One final simplification in the present model is our reduction of the central pattern generator (CPG) to a square-wave generator whose phase could be reset by intra-joint feedback. CPGs are important to form a complete motor program. When an animal is running fast, it apparently depends on central patterns for proper coordination. However, when insects walk more slowly, sensory feedback can very strongly affect a CPG’s phase [(Akay et al. 2001, 2004, 2007; Hess and Büschges 1999), for a review see (Bidaye et al. 2017)]. This is likely the case because when a CPG’s central drive is low, its phase is more easily adjusted by sensory inputs (Shaw et al. 2015; Szczecinski et al. 2017a). This effect is even evident in fast running insects like cockroaches when they walk at lower speeds, during which their coordination patterns are less coordinated, suggesting less reliance on central patterns and more reliance on sensory feedback (Bender et al. 2011). Therefore, in this study, the CPG is formulated simply as a switch whose state is flipped by sensory feedback.

The behavior of CPGs and how to model it is a rich field, but outside the scope of this work (for a review, see (Bidaye et al. 2017)). However, our group has extensive experience in designing and tuning biologically based CPG architectures, and their responses to sensory entrainment (Deng et al. 2019; Szczecinski and Quinn 2017a; Szczecinski et al. 2017a). We believe that we can map the behavior shown in this paper onto a more detailed neural architecture that more accurately reflects the structure of the nervous system.

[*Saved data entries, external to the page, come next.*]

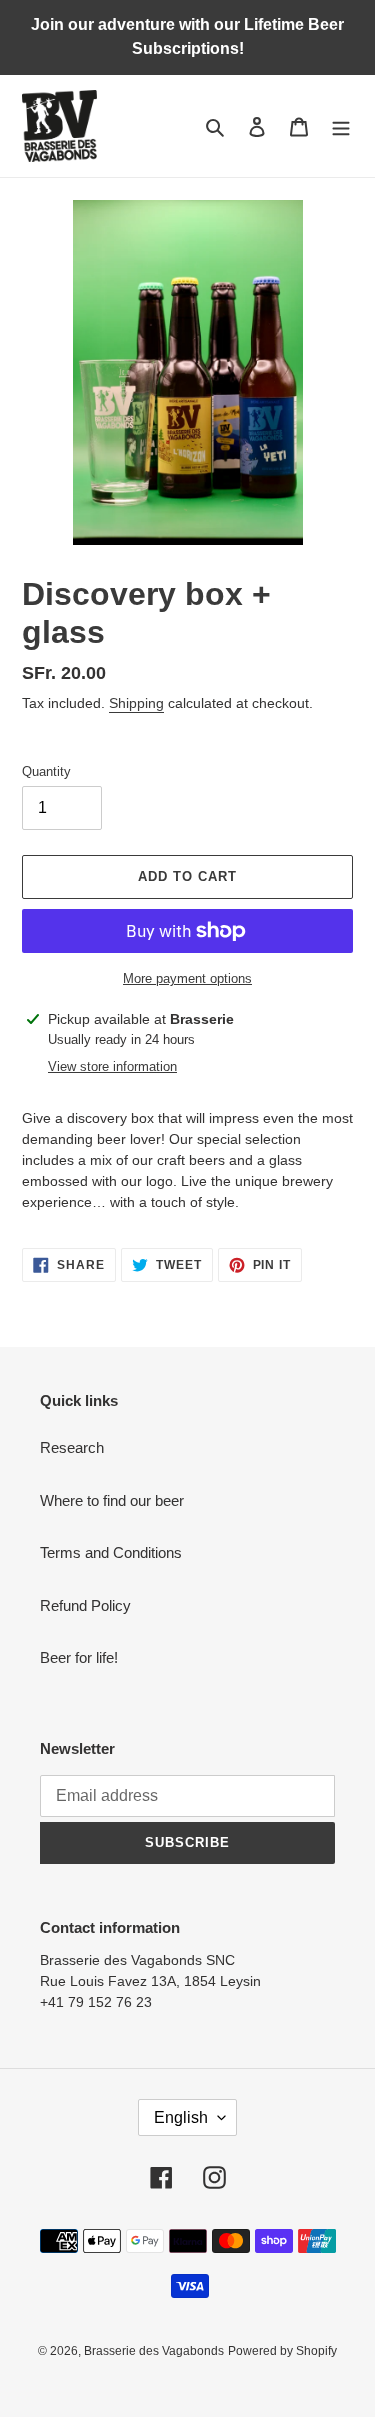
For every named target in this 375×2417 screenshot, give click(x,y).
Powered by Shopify (282, 2351)
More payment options (187, 978)
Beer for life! (79, 1657)
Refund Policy (85, 1605)
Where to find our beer (112, 1500)
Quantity (46, 771)
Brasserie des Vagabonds (154, 2351)
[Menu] (341, 126)
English (181, 2117)
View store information (112, 1066)
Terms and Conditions (111, 1552)
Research (72, 1447)
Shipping (136, 703)
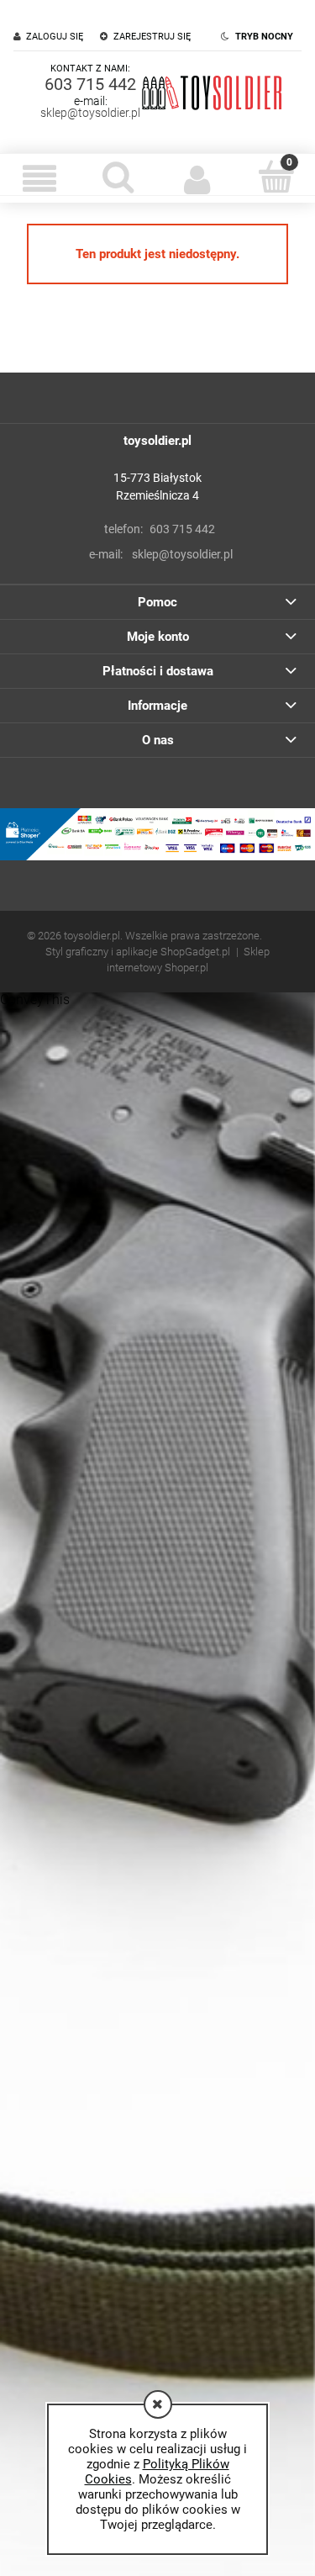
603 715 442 (90, 84)
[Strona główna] (211, 92)
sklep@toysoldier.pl (90, 112)
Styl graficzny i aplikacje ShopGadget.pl (137, 951)
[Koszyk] (275, 176)
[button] (39, 178)
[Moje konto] (197, 178)
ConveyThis (35, 1000)
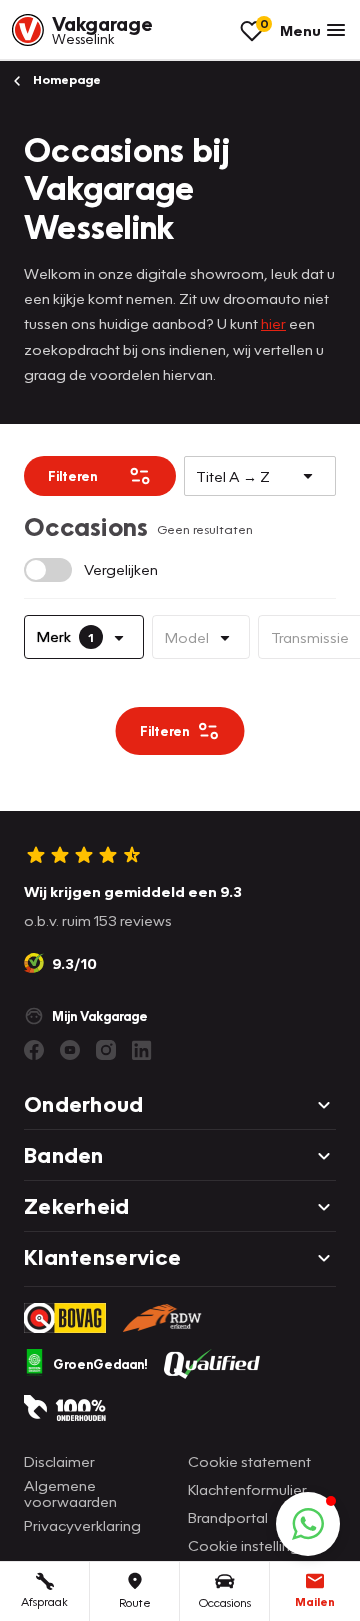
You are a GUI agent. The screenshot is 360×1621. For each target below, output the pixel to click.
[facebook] (34, 1050)
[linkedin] (142, 1050)
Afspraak (44, 1601)
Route (135, 1602)
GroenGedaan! (100, 1364)
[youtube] (70, 1050)
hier (273, 323)
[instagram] (106, 1050)
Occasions (225, 1602)
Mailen (315, 1601)
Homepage (65, 79)
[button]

Application to robotics Insects are capable walkers. As such, they have served as the models for many walking robots (for reviews, see (Buschmann et al. 2015; Ritzmann et al. 2000). However, the scaling of robots and the insects they mimic often differ, leading to a mismatch in the control strategy (Hooper 2012). This mismatch could be overcome by building a robot with viscoelastic forces scaled to produce the same passive mechanical dynamics, even with its much larger inertia, such as our group’s robot DrosophiBot (Goldsmith et al. 2019). Such a robot could then apply the control strategy presented here, with simulated muscle fibers whose time constants are long for timescale of the robot. This would represent a more thorough test of this system than described in this paper, requiring that this strategy be generalized to all of the joints in all of the legs. In our group’s previous work, we performed a similar generalization, demonstrating how all of the leg joints in the body might undergo “reflex reversals” when the animal walks in paths of varying curvature (Szczecinski and Quinn 2017b). We believe we could follow a similar process with this control structure, wherein we take a structure informed by biology, apply it to all of the leg joints in a robot, and then tune the structure differently for each joint, depending on the role it plays in locomotion or posture. Such an approach seems likely to work, given the success we had applying the control structure in this paper to vastly different leg segments.